My First Reflection
Posted on February 2, 2008
Tim, the history of special education in Vermont you shared started me to think of my own experiences. I was teaching in the Burlington school system in the early 1980’s, soon after the Brandon Training School was closed. I taught in one of the regional programs that you talked about. I taught an older group of students with severe disabilities and we were located in a middle school. None of my students were from Burlington and they were all older than the other students in the school. All but one of the students had grown up in the Brandon Training School. At the training school they had received little physical contact. One student, I learned later, had spent much of his earlier life in a crib. He learned to walk later than he would have normally. I have often wondered what their lives would had been like if they had lived with loving families and had been able to stay in their local communities, attending school with their same aged peers. Only one student lived with his family in a neighboring town and he was bused to our program each day. People in their own communities never had the opportunity to know these young people. Their same aged peers in their own communities often didn’t even know that people with disabilities existed! We tried to integrate the special education students into the school, but the middle school students were younger and from a different community.
I am so glad changes were made and that students with disabilities where able to receive an education in their home schools through the Homecoming Project. The “inclusion” model has enabled students with severe disabilities and their non-disabled peers to learn so much more by being together.
Now that a new century has come it is important that I also change with the times. I love how this course is exposing me to the resources that are available on the internet to help me to better serve my students. It is also helpful to learn more about technology that could enable my students to be more successful when they graduate from high school. Teenagers are so comfortable with technology today. I need to make sure that the students I work with are also.
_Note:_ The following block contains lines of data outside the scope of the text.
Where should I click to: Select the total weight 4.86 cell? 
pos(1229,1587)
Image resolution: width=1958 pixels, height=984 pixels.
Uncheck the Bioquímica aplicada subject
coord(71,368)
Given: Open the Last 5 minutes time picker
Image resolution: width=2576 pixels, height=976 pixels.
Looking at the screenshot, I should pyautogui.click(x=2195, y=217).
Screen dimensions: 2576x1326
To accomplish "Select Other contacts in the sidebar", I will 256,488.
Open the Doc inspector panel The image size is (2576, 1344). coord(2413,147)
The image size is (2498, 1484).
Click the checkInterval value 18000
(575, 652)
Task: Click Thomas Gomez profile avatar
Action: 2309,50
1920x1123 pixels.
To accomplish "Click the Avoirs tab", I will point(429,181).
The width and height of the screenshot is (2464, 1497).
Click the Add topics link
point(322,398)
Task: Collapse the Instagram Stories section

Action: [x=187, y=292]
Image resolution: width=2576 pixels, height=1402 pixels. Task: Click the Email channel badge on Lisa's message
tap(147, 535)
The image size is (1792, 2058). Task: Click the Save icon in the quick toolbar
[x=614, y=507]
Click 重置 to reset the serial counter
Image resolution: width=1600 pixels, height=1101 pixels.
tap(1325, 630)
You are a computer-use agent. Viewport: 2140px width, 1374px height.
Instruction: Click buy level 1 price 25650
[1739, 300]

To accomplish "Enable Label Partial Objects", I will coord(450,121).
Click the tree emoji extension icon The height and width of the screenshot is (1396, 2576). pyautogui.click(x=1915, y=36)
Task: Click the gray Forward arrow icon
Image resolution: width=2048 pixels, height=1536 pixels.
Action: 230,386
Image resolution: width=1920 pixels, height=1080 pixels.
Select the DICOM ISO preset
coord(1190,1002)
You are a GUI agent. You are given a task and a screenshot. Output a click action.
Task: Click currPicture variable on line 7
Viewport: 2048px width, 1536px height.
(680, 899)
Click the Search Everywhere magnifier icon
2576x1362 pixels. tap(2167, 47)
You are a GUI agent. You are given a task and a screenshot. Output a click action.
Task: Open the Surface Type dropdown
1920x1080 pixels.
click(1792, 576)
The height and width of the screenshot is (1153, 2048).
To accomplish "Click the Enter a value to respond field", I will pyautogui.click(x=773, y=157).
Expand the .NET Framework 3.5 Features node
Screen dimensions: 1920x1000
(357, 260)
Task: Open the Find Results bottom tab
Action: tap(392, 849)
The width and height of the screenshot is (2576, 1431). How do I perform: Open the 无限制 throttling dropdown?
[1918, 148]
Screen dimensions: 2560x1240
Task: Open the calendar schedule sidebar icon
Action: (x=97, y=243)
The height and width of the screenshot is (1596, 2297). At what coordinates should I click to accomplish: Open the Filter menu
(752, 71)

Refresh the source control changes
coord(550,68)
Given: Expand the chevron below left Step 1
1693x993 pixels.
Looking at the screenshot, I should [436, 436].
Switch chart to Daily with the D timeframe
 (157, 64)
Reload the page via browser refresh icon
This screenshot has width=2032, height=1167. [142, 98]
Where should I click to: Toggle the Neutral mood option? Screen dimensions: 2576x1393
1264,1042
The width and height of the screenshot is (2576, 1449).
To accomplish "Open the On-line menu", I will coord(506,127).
In all that we have read and explored on the internet for this class I keep one question in mind. How can this help the students I work with be more prepared for life after high school? In your paper, Student Centered Education, you wrote that the success of inclusion depends on the student’s strengths and interests. You also wrote that we need to make what they are learning relevant to them. This is very true. When I adapt curriculum for my students I try to keep in mind what their interests are. One student loves fashion and I used this interest when she was studying US History. I also keep this in mind when finding employment for the students I work with. When a student with special needs first enters high school I begin learning about their strengths and interests. I can use this information and information from their educational team and evaluations to help the student explore career possibilities.
Much of the reading this week has been about working with elementary and middle school children. I work in a high school and classes are more focused. Our school struggles to modify academics to meet the needs of students with severe disabilities. The inclusion model has introduced a wide variety of students with varying academic challenges into the mainstream classroom. My goal for this class is to learn to apply “best practices” in supporting academics and the need for functional skills so that each student’s learning and social experience is maximized, no matter what their learning level.
Comments
Nancy:
Thank you for your ithoughts. It is great to read you insights. We can really learn from each other in this class. You are right the Supportive Classroom was written for k-8, but in the years we worked with it we did adapt it to high school students and situations.
Posted by: Tim at February 4, 2008 8:07 PM
Nancy,
It sounds like you are a very thoughtful teacher! I agree with you when we need to make things relevant. In order for our students to make heads or tails of what they are being taught you need to connect it to something they are interested in.